1971 song by Pink Floyd

"Fearless" is the third track on the 1971 album Meddle by Pink Floyd. It is a slow acoustic guitar-driven song written by David Gilmour and Roger Waters, and includes audio of Liverpool F.C. football fans singing "You'll Never Walk Alone".

==Recording==
The song's slow tempo and mellow acoustic sound bear similarities to some of the other tracks on the first side of the album Meddle. Roger Waters performed the acoustic guitar parts using an open tuning in G major, taught to Waters by former member Syd Barrett.

Near the beginning and at the end of the song, a field recording of fans in Liverpool's Anfield singing "You'll Never Walk Alone" is superimposed over the music.

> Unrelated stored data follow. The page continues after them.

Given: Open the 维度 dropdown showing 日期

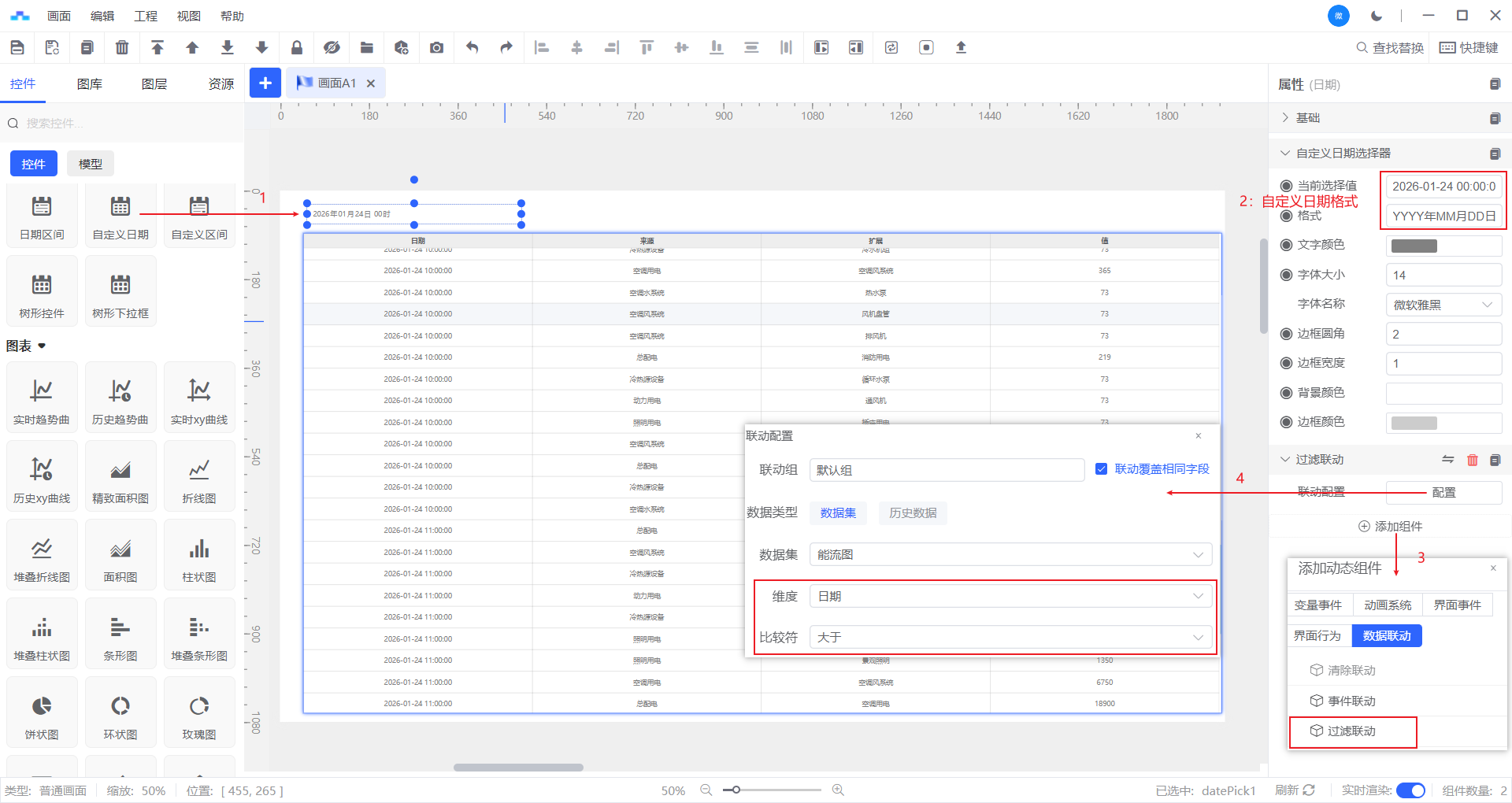Looking at the screenshot, I should pos(1010,597).
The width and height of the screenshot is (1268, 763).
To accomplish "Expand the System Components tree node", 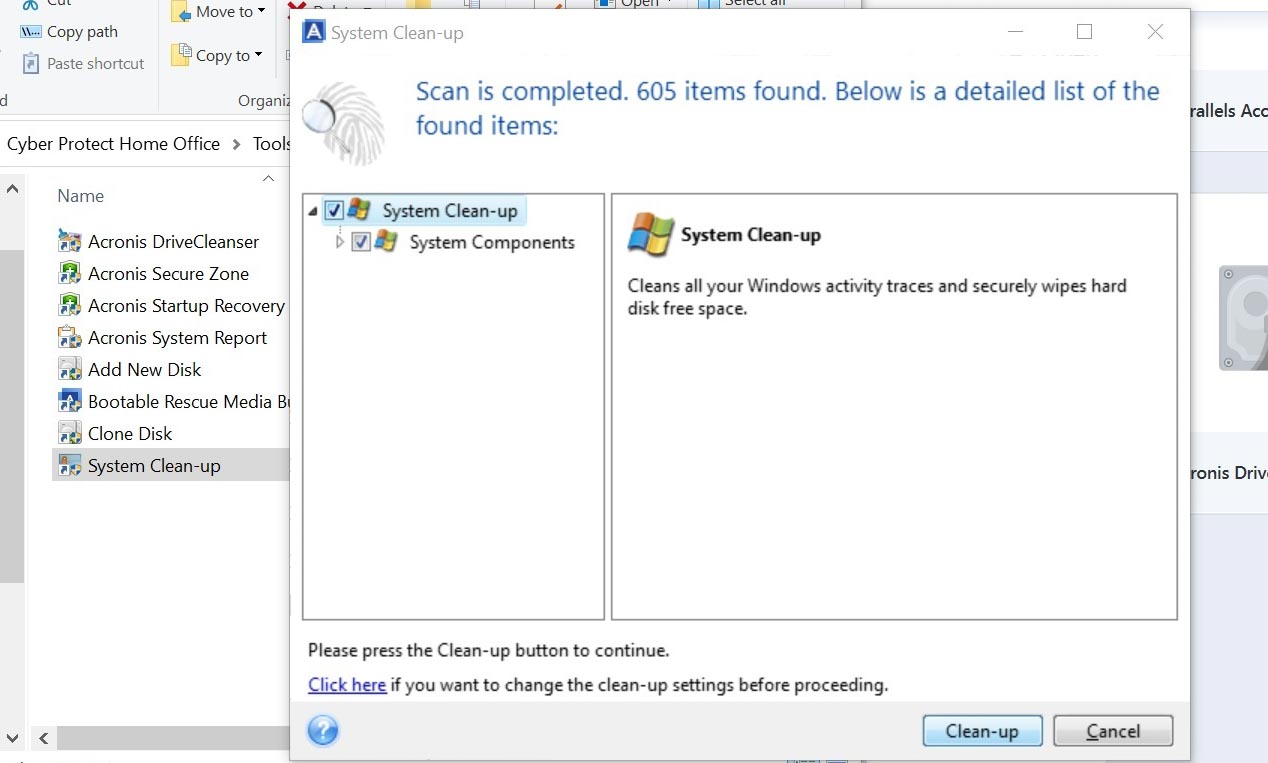I will pyautogui.click(x=340, y=242).
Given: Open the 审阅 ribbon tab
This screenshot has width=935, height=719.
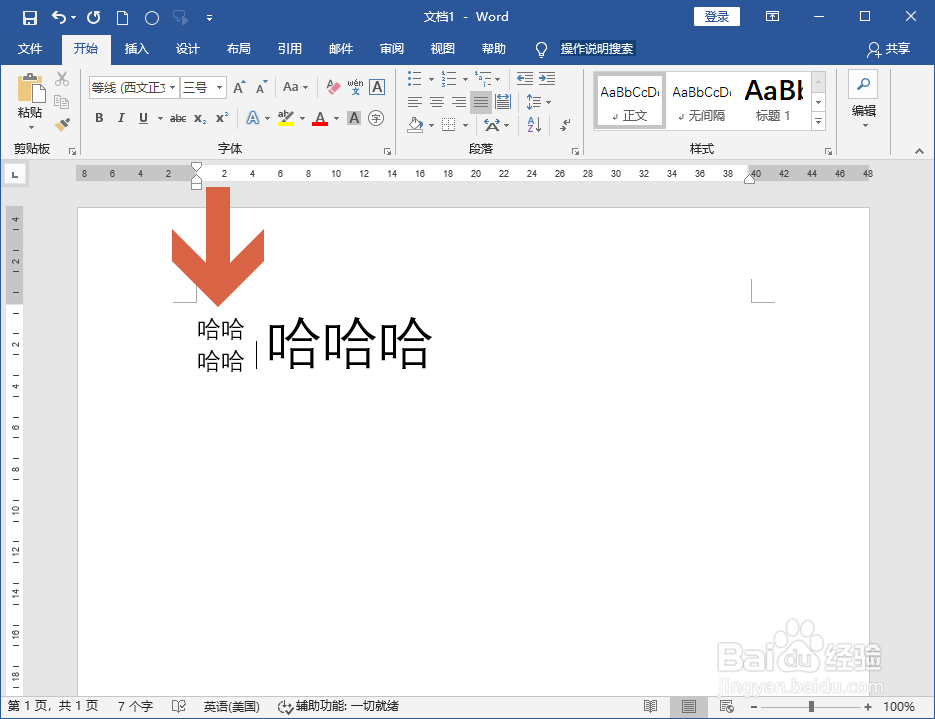Looking at the screenshot, I should (x=393, y=48).
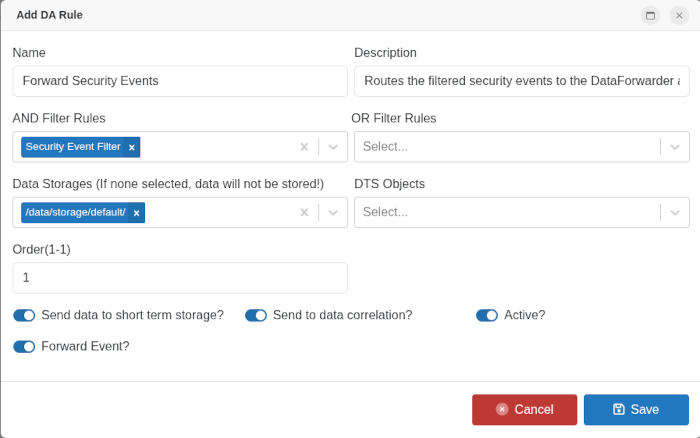Turn off the Forward Event switch
The image size is (700, 438).
pos(24,346)
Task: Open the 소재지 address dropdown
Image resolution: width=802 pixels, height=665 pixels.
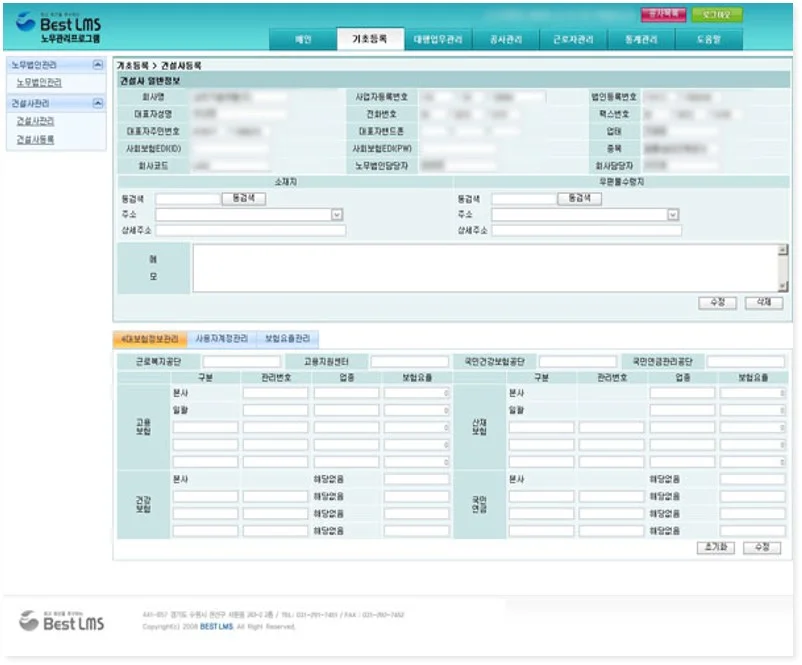Action: pos(337,215)
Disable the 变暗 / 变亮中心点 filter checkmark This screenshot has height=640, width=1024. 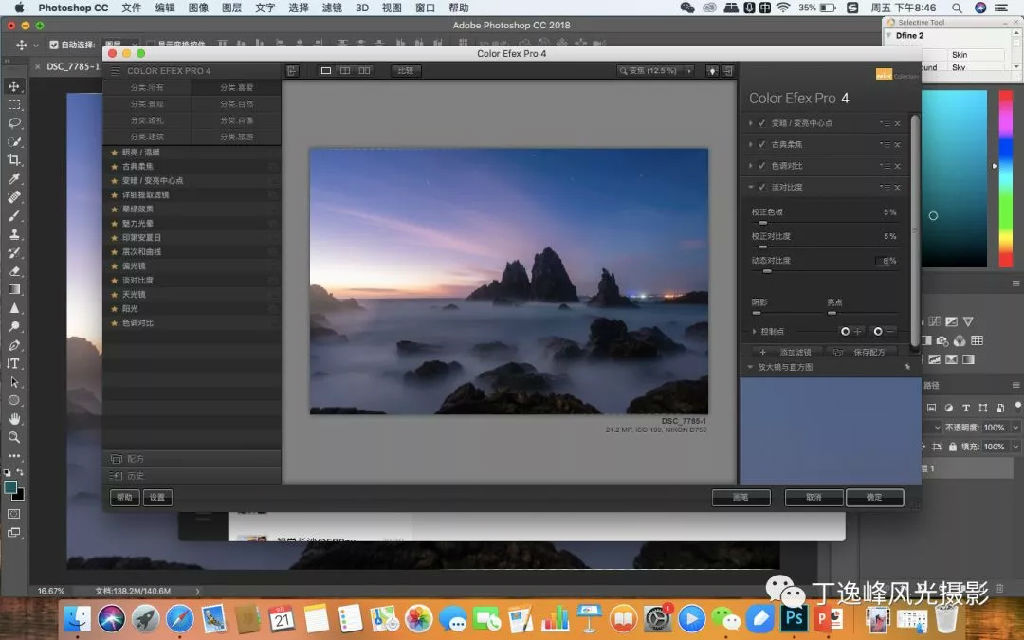[762, 123]
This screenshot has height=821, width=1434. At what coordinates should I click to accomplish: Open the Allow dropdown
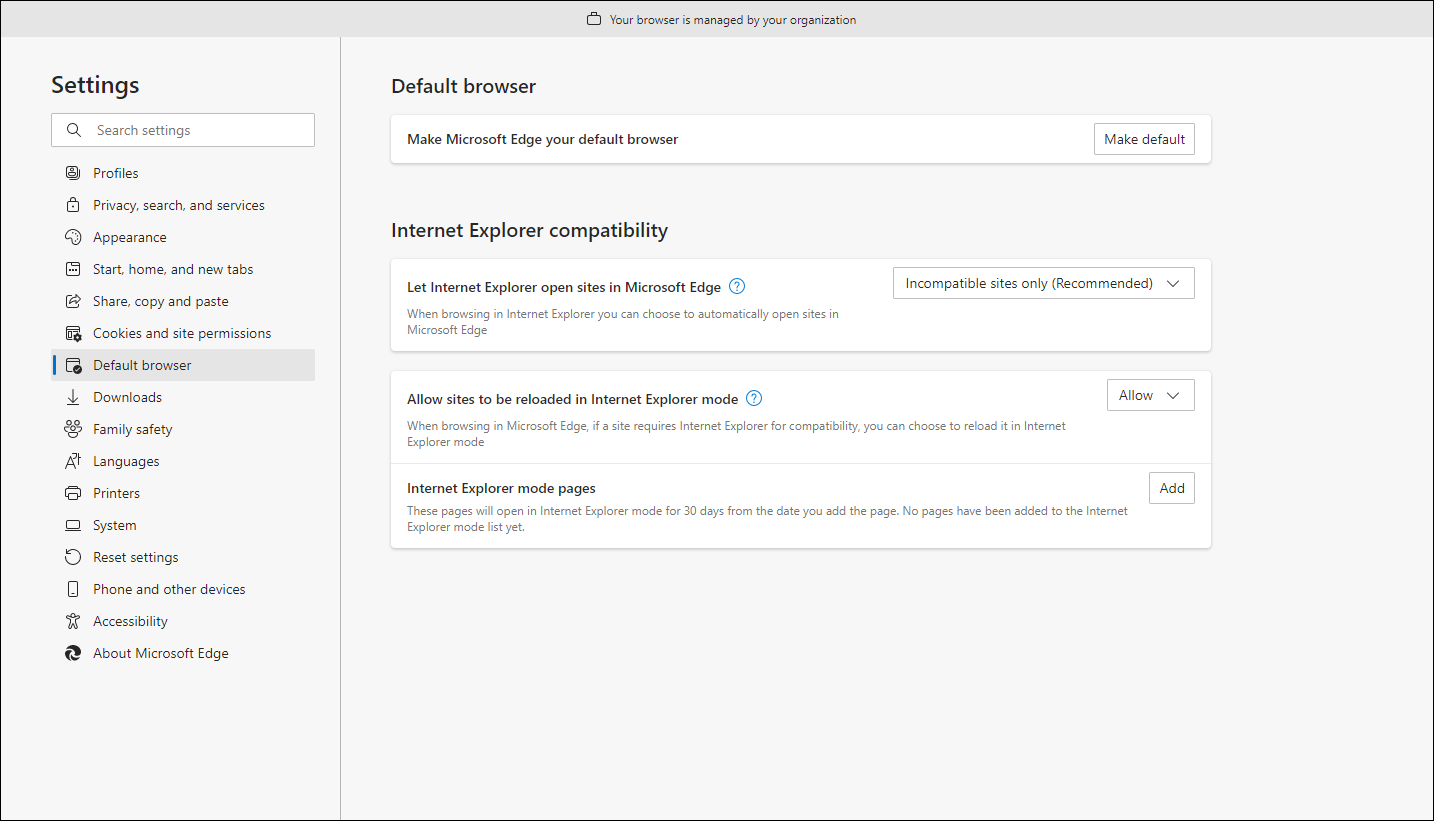click(x=1150, y=394)
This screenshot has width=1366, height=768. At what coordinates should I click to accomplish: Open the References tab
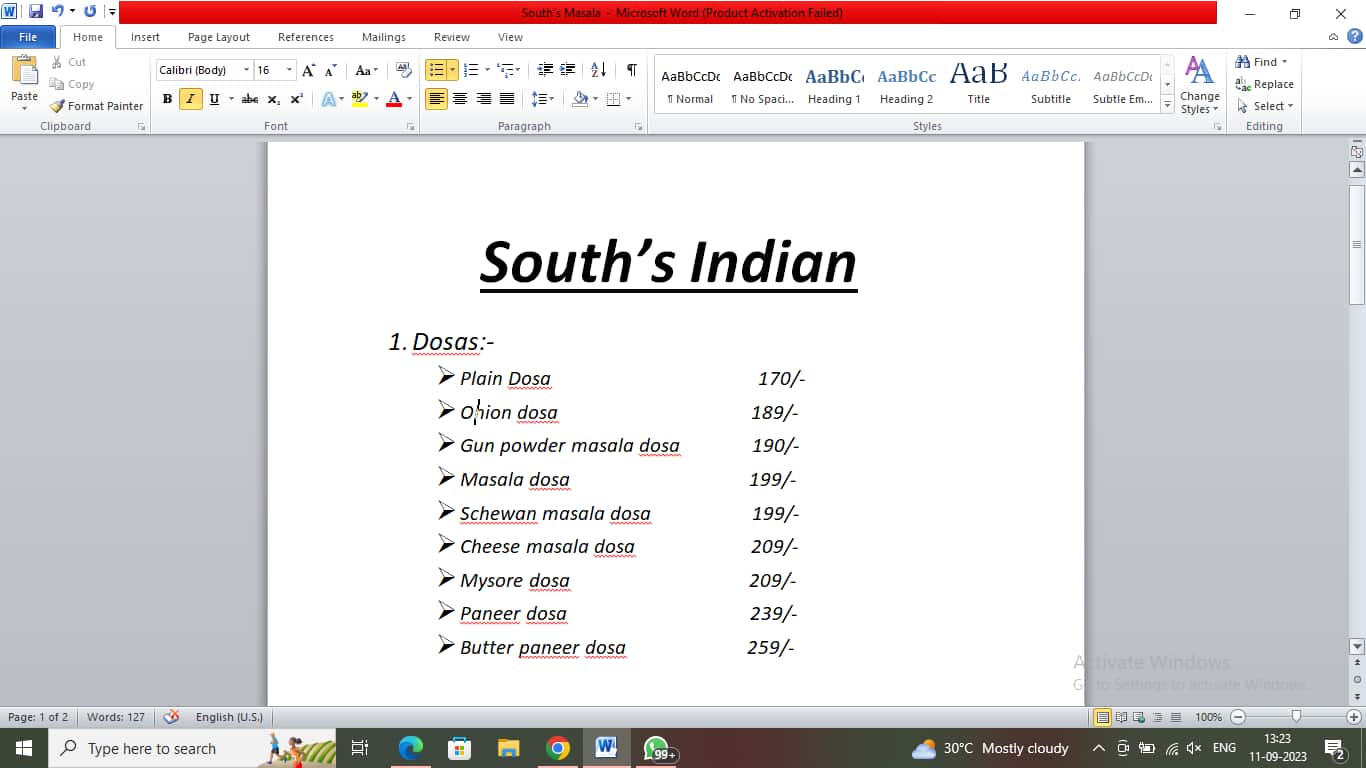pyautogui.click(x=305, y=36)

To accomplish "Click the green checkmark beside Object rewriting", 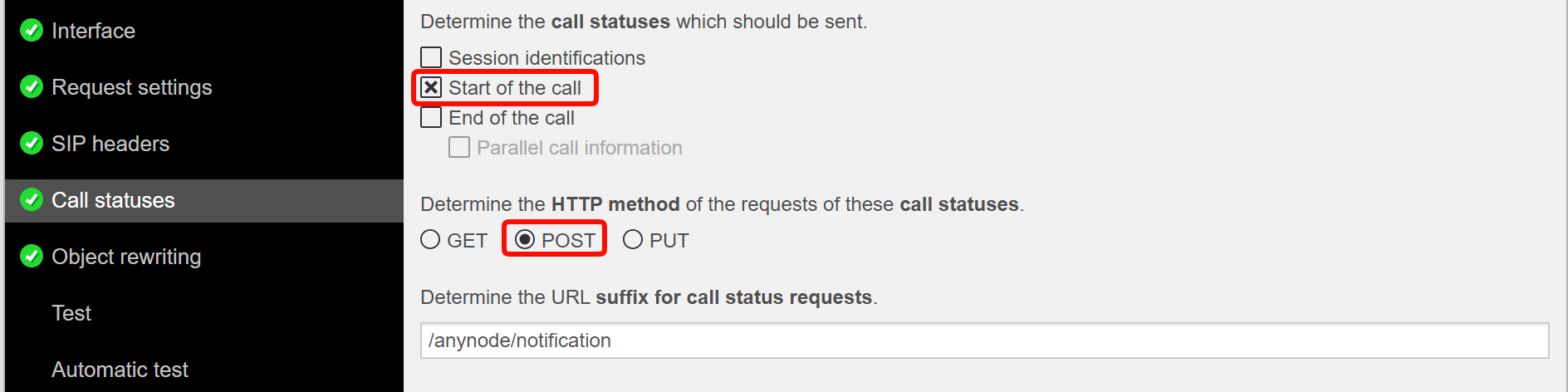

This Rodgers and Hammerstein song became the anthem of Liverpool F.C. after Gerry and the Pacemakers had a number one hit on the UK Singles Chart with their recording.

==Other releases==
Although it was not released as a single in the UK and never played live, it was released as the "B-side" of the single "One of These Days" in 1971. Roger Waters briefly resurrected the song for a small number of shows in 2016, and the song was played by Nick Mason's Saucerful of Secrets on their tours in 2018, 2019, 2022, and 2024.

This song was one of several to be considered for the band's 2001 greatest hits album, Echoes: The Best of Pink Floyd, but was ultimately rejected for inclusion.

==Reception==
In a review for the Meddle album, Jean-Charles Costa of Rolling Stone described "Fearless" as "a clever spoof" that "leads up to a classic crowd rendition of Rodgers & Hammerstein's 'You'll Never Walk Alone'." Classic Rock Review described "Fearless" as "the best overall song on the album and talks about meeting challenges in the face of adversity." They went on saying "Fearless" is "highlighted by Gilmour’s calm yet strong guitar strumming and the odd beat from drummer Nick Mason."

== Other performances ==

Mason has performed the song live, with his band Nick Mason's Saucerful of Secrets. A recording is included on their 2020 live album Live at the Roundhouse.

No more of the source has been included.